Cardiotocography (CTG) was widely introduced into antenatal fetal monitoring in the late 1960s and is still widely used due to its low cost, ease of operation and non-invasiveness [1]. Through recording fetal heart rate (FHR) and uterine contraction (UC) signals in non-stress testing (NST) [2, 3], it helps early diagnosis of pathological cases, such as congenital heart defects, fetal distress and hypoxia, which can timely prevent irreversible damage to the fetus [4].
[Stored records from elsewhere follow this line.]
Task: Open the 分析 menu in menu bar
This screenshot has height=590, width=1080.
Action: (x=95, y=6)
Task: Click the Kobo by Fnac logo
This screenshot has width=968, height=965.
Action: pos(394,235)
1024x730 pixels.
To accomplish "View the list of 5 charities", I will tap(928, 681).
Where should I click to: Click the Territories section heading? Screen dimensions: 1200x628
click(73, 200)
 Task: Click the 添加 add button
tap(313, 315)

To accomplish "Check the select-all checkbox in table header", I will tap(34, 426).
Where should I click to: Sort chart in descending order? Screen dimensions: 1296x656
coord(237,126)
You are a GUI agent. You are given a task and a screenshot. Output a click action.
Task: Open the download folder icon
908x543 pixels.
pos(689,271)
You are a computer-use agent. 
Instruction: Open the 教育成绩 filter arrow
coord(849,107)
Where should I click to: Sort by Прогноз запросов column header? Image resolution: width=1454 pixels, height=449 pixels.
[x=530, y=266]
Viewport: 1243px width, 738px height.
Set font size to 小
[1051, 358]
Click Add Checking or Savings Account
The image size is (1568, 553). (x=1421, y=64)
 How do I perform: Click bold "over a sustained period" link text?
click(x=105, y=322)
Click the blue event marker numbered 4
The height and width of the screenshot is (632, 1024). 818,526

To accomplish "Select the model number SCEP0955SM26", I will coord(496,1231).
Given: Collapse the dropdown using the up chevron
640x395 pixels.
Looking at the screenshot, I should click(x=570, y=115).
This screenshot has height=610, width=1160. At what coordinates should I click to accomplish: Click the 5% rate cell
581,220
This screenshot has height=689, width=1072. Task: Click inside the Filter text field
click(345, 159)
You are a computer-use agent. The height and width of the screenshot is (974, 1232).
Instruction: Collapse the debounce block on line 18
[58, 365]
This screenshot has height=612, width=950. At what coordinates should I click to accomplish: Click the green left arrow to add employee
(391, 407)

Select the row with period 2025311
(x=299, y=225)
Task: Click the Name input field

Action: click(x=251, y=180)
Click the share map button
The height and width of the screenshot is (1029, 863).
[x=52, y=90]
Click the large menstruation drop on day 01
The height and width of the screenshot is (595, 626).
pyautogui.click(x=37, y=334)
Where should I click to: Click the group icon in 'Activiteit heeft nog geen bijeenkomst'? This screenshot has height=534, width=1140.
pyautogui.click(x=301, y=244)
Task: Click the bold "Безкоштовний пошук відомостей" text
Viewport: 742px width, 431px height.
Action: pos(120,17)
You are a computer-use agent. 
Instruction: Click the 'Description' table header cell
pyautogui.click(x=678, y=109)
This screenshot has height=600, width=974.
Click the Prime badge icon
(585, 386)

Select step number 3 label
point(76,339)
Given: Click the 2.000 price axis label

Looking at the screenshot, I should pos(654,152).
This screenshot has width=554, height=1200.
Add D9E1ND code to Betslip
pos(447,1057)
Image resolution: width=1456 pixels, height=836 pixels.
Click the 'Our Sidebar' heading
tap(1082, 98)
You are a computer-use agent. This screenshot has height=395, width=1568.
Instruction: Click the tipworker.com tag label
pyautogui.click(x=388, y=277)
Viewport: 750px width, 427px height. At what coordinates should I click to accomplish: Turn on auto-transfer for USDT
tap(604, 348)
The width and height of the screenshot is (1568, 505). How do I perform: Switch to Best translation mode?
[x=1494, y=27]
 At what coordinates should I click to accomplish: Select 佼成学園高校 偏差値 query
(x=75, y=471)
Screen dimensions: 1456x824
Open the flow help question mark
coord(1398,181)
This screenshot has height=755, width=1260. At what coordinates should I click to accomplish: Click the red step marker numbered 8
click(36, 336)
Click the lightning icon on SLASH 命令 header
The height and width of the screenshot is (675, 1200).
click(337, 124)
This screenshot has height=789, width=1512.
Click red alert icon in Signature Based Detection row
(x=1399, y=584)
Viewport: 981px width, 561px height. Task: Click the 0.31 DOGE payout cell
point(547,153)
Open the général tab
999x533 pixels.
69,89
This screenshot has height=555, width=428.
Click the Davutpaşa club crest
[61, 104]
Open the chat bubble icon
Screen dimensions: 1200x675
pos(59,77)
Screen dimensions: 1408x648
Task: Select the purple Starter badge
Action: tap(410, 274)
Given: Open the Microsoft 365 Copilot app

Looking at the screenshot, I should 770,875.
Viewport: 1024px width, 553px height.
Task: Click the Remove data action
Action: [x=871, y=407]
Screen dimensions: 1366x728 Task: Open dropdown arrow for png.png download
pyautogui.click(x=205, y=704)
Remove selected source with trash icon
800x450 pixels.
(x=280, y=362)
The mainstream fetal monitoring guidelines include Society of Obstetricians and Gynaecologists of Canada (SOGC) [5], American College of Obstetricians and Gynecologists (ACOG), National Institute for Health and Care Excellence (NICE), International Federation of Obstetrics and Gynecology (FIGO) [6, 7], and Chinese expert consensus [8]. Obstetricians usually assess fetal health status by visually interpreting the morphological CTG features, including baseline, variation, deceleration and so on, and then apply them to the corresponding fetal monitoring guidelines. However, visual analysis of CTG records by guidelines usually leads to high intra-observer and inter-observer disagreement among obstetricians [9]. Thus some researchers focused on developing the automated CTG analysis software to extract CTG features from FHR and UC signals. For instance, SYSTEM 8000 was developed for antenatal FHR analysis [10]. Open-access software CTG-OAS was introduced for the automatic analysis of FHR signals [11]. CTG Analyzer was proposed as a graphical tool for automatic and objective analysis of CTG tracings [12]. The Sisporto program was developed to analyze FHR and UC signals automatically and used a relatively complex algorithm to estimate the mean FHR during periods of fetal rest without reducing signals, which can evaluate the closest variability of beat-to-beat [13, 14].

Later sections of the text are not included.